New Year’s Day I got a pork roast out of the freezer to cook with some kraut. You know, for luck or whatever.
Turns out we got an invite to Brad’s parents’ for the same menu so I stuck it in the fridge and decided to cook it the next day, minus the kraut.
And it turned into the most succulent pork tacos. Oh. My.
It was probably the long cook time. This particular roast was too long to fit in my crockpot so i put it in a casserole dish and baked it at 200 in my little oven drawer for 8 hours. That little drawer is more energy efficient than the main oven so I use it for such applications. (It is not handy for a lot of things, though, as the preheat time takes way longer and it can only fit things that don’t get more than 3 1/2 inches high.)

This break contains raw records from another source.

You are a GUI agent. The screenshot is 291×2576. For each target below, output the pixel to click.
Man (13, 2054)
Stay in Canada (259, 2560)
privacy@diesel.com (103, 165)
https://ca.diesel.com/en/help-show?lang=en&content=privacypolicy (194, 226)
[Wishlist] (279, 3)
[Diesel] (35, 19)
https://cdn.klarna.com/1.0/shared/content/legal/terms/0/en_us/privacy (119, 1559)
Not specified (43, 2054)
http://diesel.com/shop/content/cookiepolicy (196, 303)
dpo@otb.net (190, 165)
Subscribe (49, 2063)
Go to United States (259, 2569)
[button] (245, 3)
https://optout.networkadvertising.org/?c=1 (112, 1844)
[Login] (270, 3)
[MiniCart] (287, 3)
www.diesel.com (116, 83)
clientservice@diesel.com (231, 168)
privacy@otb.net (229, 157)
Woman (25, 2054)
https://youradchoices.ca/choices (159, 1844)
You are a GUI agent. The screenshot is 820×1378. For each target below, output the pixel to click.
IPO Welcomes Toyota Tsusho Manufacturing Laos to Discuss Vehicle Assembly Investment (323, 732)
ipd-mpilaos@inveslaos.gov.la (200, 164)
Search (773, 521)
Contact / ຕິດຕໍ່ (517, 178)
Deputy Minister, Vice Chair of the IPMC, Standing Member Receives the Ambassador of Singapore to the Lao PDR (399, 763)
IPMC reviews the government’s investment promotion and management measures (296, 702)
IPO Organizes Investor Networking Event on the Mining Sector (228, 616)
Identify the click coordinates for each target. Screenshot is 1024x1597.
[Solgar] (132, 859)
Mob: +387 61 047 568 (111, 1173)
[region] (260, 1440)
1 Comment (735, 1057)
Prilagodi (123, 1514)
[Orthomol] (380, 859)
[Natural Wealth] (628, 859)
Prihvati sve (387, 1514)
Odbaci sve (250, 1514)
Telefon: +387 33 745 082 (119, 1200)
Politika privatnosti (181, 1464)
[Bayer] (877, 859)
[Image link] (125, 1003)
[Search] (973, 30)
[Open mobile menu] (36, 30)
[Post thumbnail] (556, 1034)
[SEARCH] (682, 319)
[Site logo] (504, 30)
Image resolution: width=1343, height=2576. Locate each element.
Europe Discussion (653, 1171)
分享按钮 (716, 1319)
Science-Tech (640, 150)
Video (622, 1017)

I’m sad that I probably won’t be able to replicate this dish as I used two prepared ingredients. One was a part of a jar of roasted red pepper spread with eggplant that I had been given last year that was just sitting in the fridge and the other was some bacon and onion jam I had made a while back and froze in small portions. I’m recording the recipe anyway, just because it was so delicious. And it could probably be made with other substitutions as I’m not sure how important those two ingredients even were.
Serve this with your favorite taco toppings. It would also be delicious in buns, as a pulled pork sandwich. Or maybe wrapped in ravioli or wontons as a pasta dish. Yum.
1 pork roast (3 pounds)
1 cup salsa
3 T bacon and onion jam
1/2 cup roasted red pepper spread with eggplant
1/2 cup jarred jalapeño pepper slices
1 t salt
1/2 t black pepper
Tortillas and taco toppings, for serving
Mix together all of the sauce ingredients. Pour some into the bottom of a baking dish. Lay the roast in and top with the remaining sauce. Cover and bake at 200 for 8 hours or use a crockpot.
When ready to shred the pork, ladle off some of the fat so it doesn’t make a greasy dish. Shred and serve with fresh tortillas and toppings.